Opinião
Sexta-Feira, 20 de Junho 2008 - 23h52 A febre amarela volta a mobilizar as autoridades públicas da saúde em Ribeirão Preto. Desde ontem, propriedades localizadas na área rural do município integram campanha de vacinação contra a doença. Essa investida visa ampliar a imunização dos moradores.
Conforme levantamento da Secretaria Municipal de Saúde, 25% da população ainda estão sem receber as doses das vacinas. A suspeita é de que parte desse número de pessoas esteja em propriedades instaladas na zona rural. Daí, então, investir na vacinação junto a moradores dessas localidades.
Os esforços para atingir 100% de cobertura vacinal da população de Ribeirão Preto decorrem das duas mortes por febre amarela registradas em maio último com um morador de Cravinhos e outro de Rincão, na região de São Carlos. Foram as primeiras mortes em decorrência da doença no estado nos últimos oito anos.
A Secretaria da Saúde procura cumprir sua responsabilidade diante uma situação que ficou estabilizada nas últimas semanas, mas não pode ser considerada sob controle.
O problema torna-se mais preocupante porque a região de Ribeirão Preto é endêmica em relação à febre amarela e, assim, a doença tem mais chances de fazer vítimas.

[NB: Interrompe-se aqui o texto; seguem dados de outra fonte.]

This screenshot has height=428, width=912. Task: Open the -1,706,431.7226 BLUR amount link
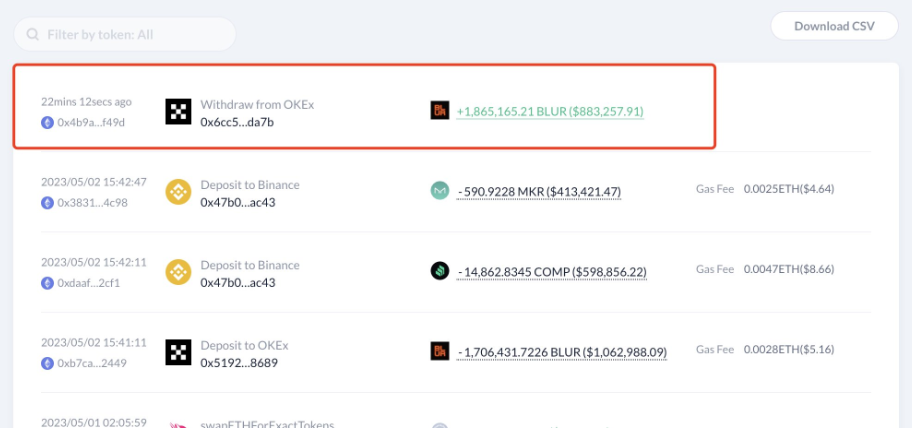coord(561,352)
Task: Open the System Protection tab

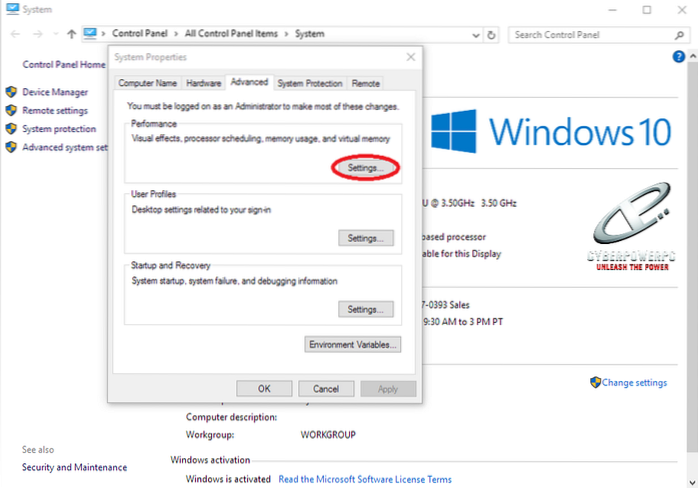Action: tap(310, 83)
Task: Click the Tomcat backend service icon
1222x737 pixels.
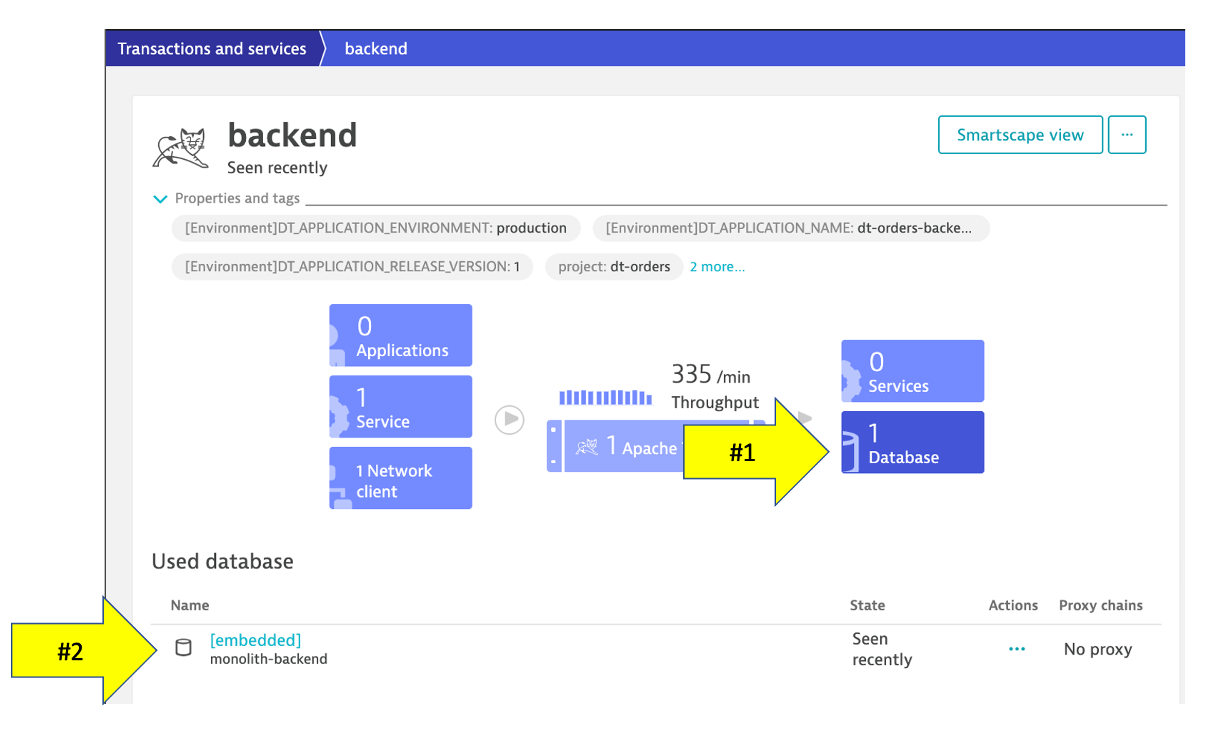Action: (x=180, y=147)
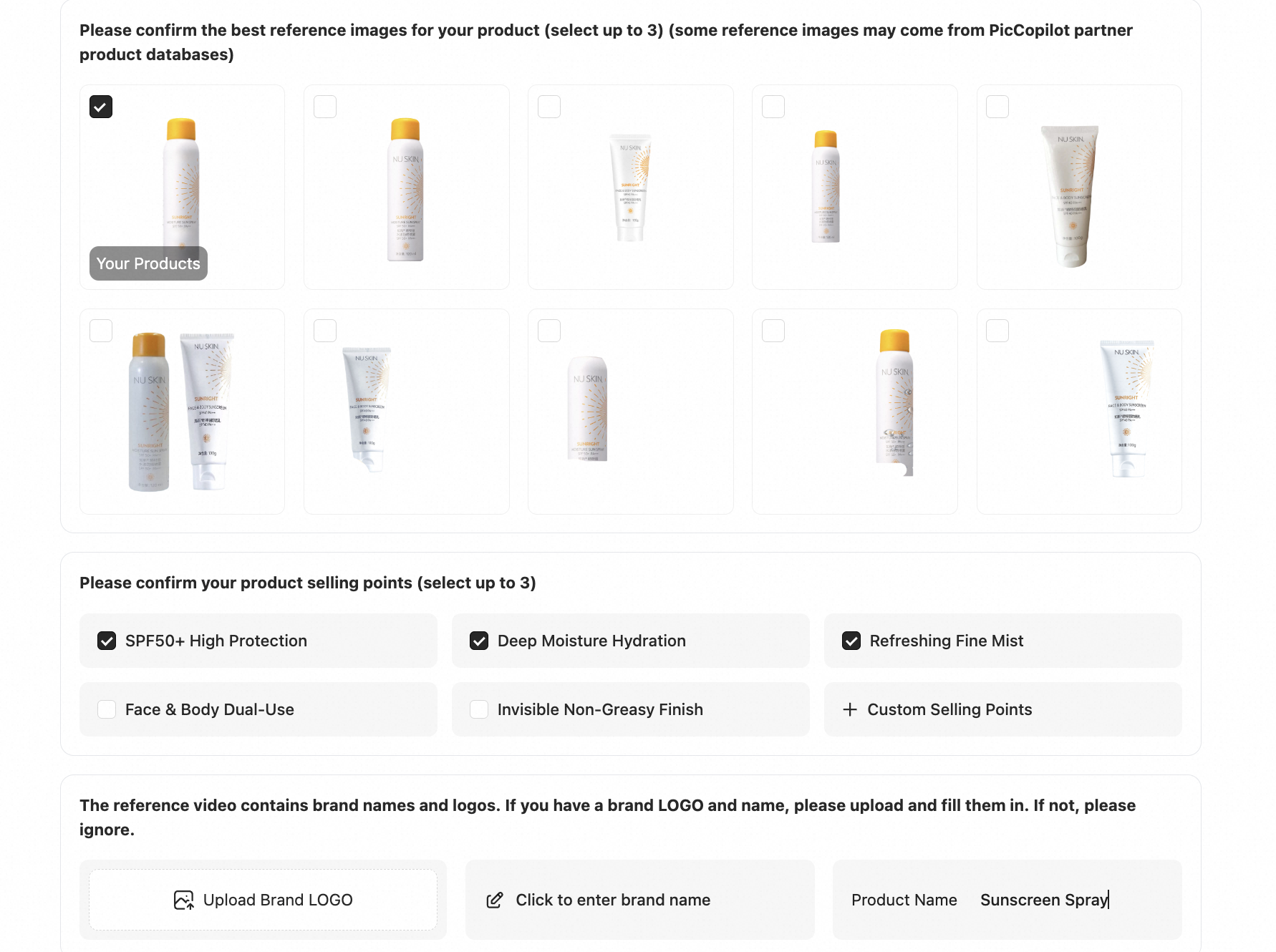Uncheck SPF50+ High Protection selling point
The width and height of the screenshot is (1276, 952).
pyautogui.click(x=107, y=641)
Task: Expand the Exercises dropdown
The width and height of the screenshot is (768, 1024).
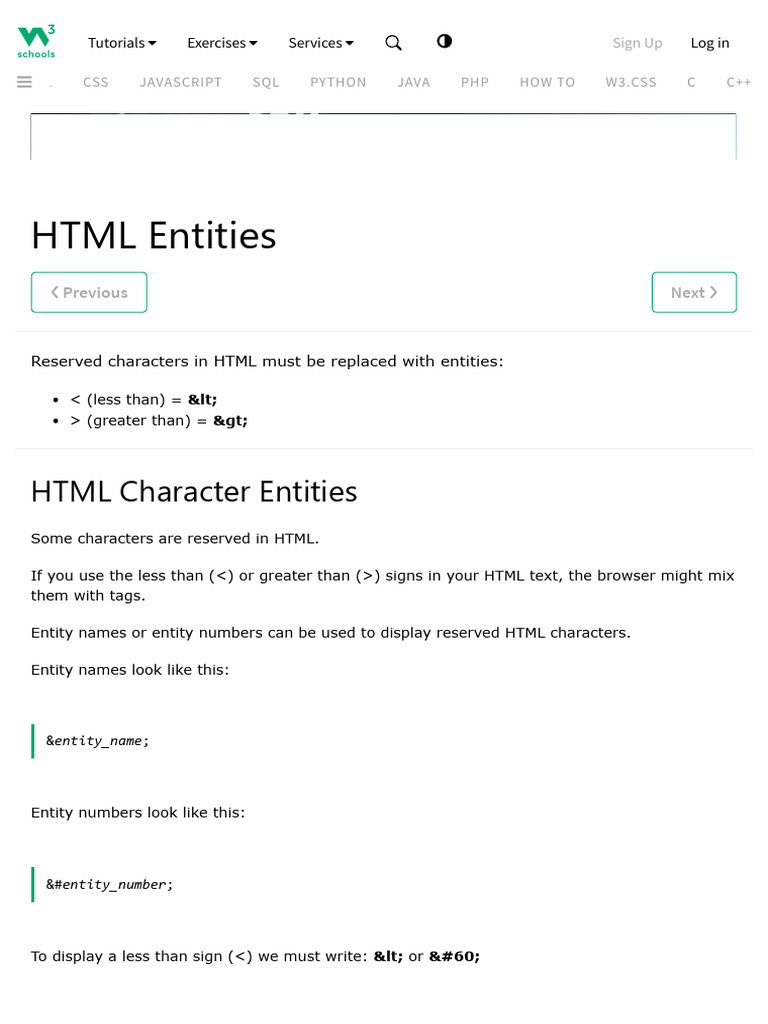Action: click(222, 43)
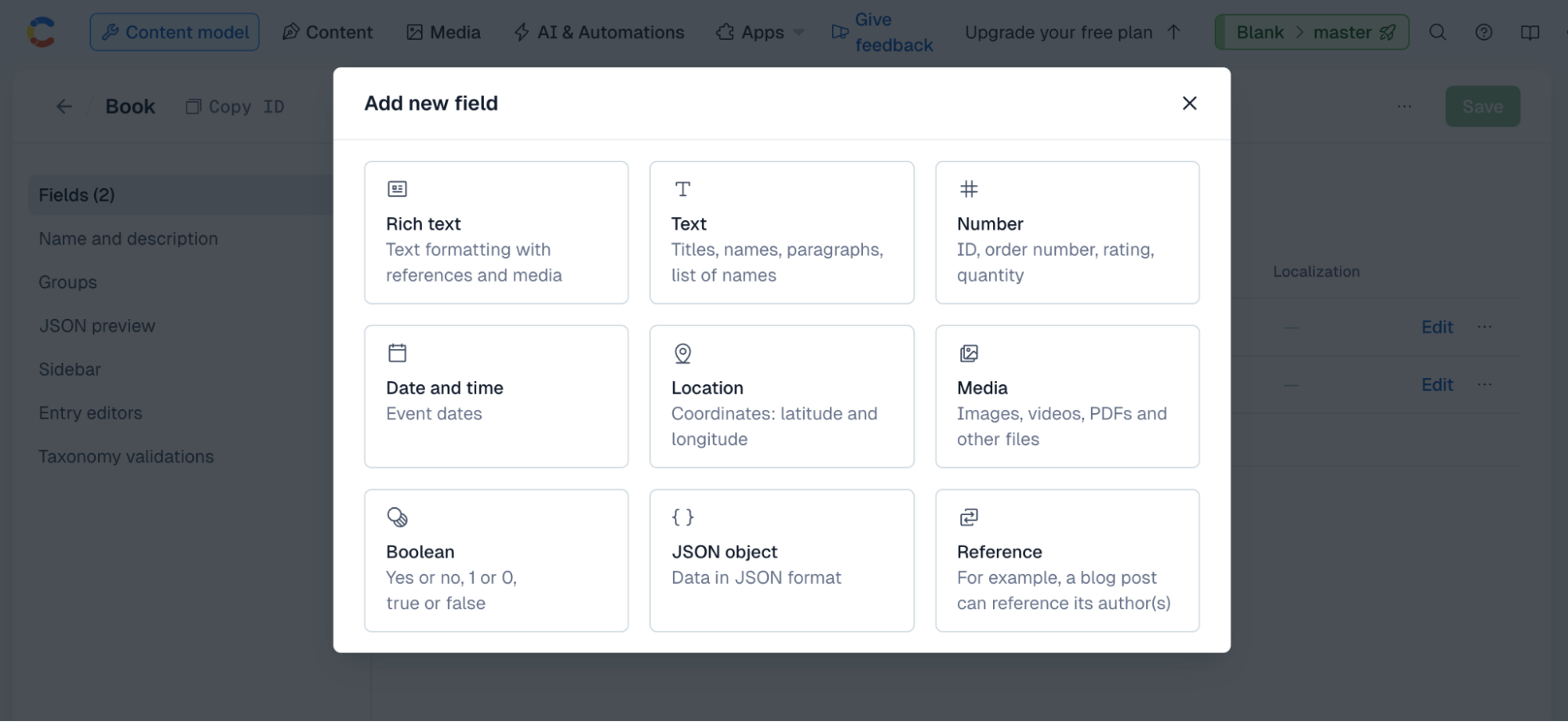Click the Upgrade your free plan link

click(x=1072, y=32)
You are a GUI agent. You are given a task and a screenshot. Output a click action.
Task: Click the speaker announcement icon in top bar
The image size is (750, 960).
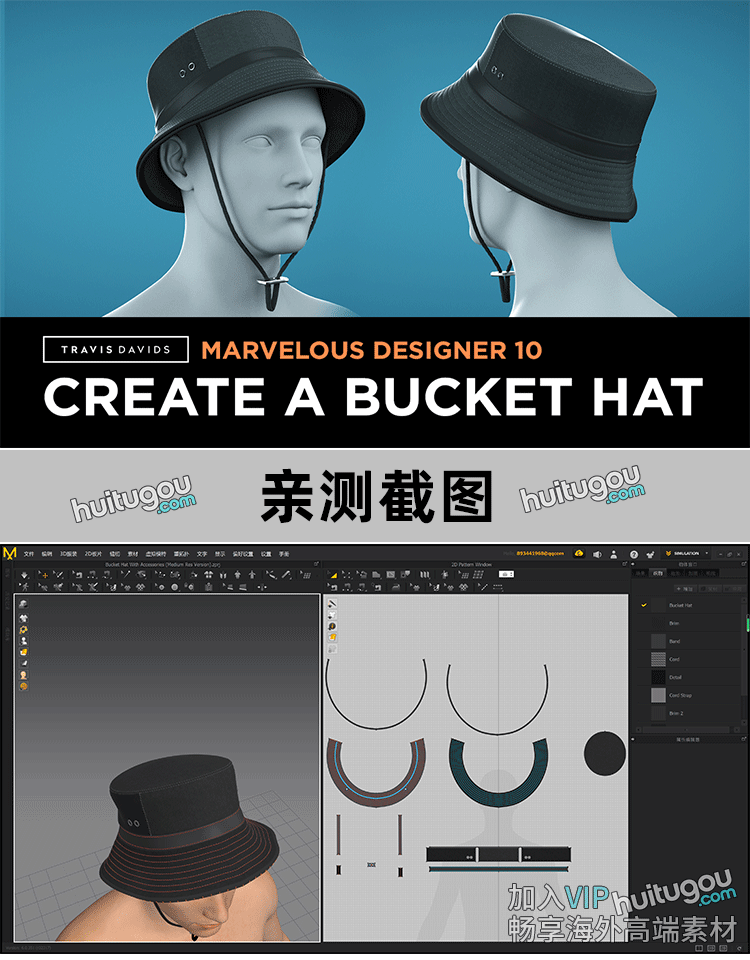(x=596, y=553)
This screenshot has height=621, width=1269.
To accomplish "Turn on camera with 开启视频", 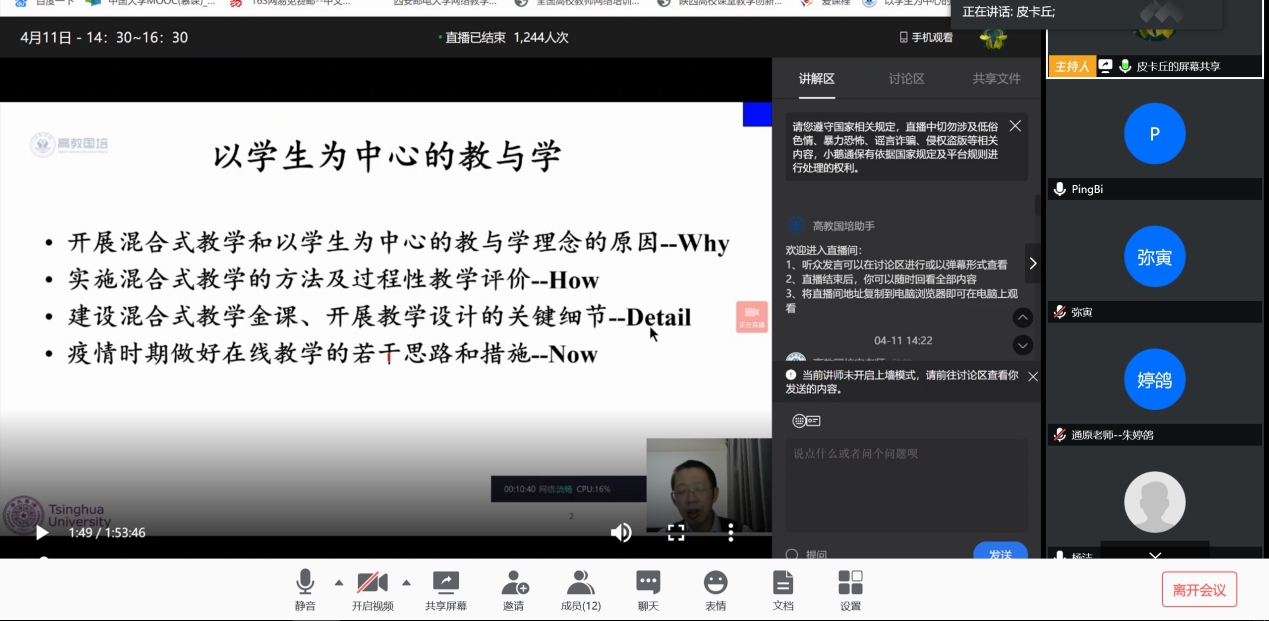I will [372, 589].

A vacinação é um remédio eficaz contra a doença, mas como ela é contraída por mosquitos, e esses convivem com facilidade nas zonas rurais, a mobilização deve mesmo ser focada junto aos moradores dessas regiões fora do centro urbano.
Os órgãos públicos tentam cumprir sua parte. Falta a população rural fazer a sua e ir receber as doses da vacina.